Woman Eats Own Liver on Transatlantic Flight in Protest Against Lack of Decent Meal Options
“There was nothing else I could eat,” she claimed
A woman on a flight from London to LA ate her liver mid-flight last Thursday. Unimpressed with her egg-free omelette, she took matters into her own hands.
Using the plastic knife provided with her bread roll, she skilfully performed a hepatectomy to remove part of her liver. Then settled down to munch on it with a bottle of Arctic seawater she had smuggled onboard.
When asked why she had done it, she said that while she regrets losing part of her anatomy, she did it to highlight the chronic lack of meal options on offer to such fussy, middle-class travellers such as herself.
While the airline laughed it off as a freak accident, this horrific incident highlights the worrying trend of in-flight food rage.

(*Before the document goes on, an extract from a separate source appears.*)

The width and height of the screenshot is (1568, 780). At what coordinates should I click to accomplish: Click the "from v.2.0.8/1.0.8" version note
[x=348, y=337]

One air stewardess, who refuses to be named for fear of being hacked to death by a set of Sabatier knives by resentful foodies, said one passenger confronted her when he found an olive in his vegan Caesar salad.
“I’m olive intolerant,” he roared, waving a plastic fork in her face. “You could have killed me.”
Another incident, involving a 34-year-old male wearing thick-rimmed oval glasses, hit the headlines when his lo-fat, decaf latte was served in a porcelain cup, instead of a recycled-vegetable-matter container.
The hipster exploded into a rage, questioning the airline’s environmental policies and how they were meant to recycle a porcelain mug.
When the air steward pointed out that “We just wash it,” the man threatened him with a plastic teaspoon.
Needless to say, he was promptly arrested on landing. But not before he tried to escape by leaving a trail of beard oil for the Marshals to slip on.
Luckily for them, they resorted to the method of least resistance and simply shot him as he ran across the runway carrying his Gucci man-bag.
An airline spokeswoman, Donna Green-Peace, said that while they try to serve a wide variety of options, they can’t serve oat milk and Golgi berries with everything.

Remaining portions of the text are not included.